Well, the Federal Reserve is the U.S. central bank that creates money and sets interest rates. Its main goal is to keep the economy running smoothly by having low unemployment and low inflation.
The Fed is kind of like a mechanic who tinkers around with a car to make it purr like a kitten, and one of its favorite tools is (shocker) interest rates.
Why Does the Fed Raise Interest Rates?
The Fed raises interest rates to encourage people to borrow less, spend less and save more—which should slow down inflation.
Now, the Fed doesn’t tell commercial banks what interest rates to charge on loans, but they do influence the banks’ rates by setting their federal funds rate. The fed funds rate is the interest rate banks charge to each other for overnight loans, and it influences most other interest rates.

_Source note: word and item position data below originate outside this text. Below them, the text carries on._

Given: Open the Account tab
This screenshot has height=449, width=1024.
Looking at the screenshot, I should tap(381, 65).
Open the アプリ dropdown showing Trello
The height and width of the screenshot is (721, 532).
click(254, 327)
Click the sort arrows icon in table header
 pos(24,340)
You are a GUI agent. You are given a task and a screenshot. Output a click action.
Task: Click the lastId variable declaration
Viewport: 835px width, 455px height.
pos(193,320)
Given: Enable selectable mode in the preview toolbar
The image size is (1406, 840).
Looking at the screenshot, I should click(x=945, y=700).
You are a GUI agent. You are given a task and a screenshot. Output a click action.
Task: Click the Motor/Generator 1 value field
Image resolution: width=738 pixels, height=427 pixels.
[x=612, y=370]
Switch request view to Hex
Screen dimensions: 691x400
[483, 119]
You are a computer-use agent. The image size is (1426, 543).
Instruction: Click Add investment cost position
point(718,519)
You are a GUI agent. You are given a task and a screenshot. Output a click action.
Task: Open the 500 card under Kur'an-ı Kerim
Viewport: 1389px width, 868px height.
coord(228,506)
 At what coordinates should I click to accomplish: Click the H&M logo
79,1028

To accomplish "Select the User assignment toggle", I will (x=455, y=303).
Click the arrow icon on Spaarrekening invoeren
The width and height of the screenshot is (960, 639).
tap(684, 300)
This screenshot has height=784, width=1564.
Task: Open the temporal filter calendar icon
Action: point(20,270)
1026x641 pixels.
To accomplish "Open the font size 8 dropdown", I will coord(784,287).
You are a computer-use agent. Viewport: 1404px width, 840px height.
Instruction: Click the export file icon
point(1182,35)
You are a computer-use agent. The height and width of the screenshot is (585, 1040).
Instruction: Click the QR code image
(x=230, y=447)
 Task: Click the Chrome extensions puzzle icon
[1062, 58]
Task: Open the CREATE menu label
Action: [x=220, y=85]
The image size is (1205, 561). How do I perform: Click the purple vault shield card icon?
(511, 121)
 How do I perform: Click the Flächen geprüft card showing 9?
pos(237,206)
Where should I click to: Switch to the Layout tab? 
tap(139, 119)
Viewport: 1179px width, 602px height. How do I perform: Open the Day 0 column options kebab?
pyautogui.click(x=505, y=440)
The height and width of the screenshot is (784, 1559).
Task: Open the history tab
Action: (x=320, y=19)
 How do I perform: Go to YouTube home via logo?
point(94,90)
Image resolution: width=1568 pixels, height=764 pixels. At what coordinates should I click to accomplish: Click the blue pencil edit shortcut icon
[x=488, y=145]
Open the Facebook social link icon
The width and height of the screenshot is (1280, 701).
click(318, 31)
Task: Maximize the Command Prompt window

So, even though the Federal Reserve doesn’t actually set mortgage interest rates, its decisions can still affect your mortgage. For example, mortgage rates went up in early 2022—even before the Fed started raising rates. That’s because banks saw what was coming and started upping interest rates to protect their profits.
The Bottom Line
No one likes it when interest rates go up, but it’s not the end of the world. This is still a great time to buy a house—you’ll just pay more than you would’ve a couple years ago. It’s also a good time to sell a house. And if you already have a fixed-rate mortgage locked in, you’re in good shape too.
While it’s smart to get the lowest possible interest rate on your mortgage, that doesn’t mean you have to wait years to buy or sell a house—or to refinance if your current loan just isn’t working for you. You get to decide when to buy a house based on what’s right for you and your family, not what the Fed is doing.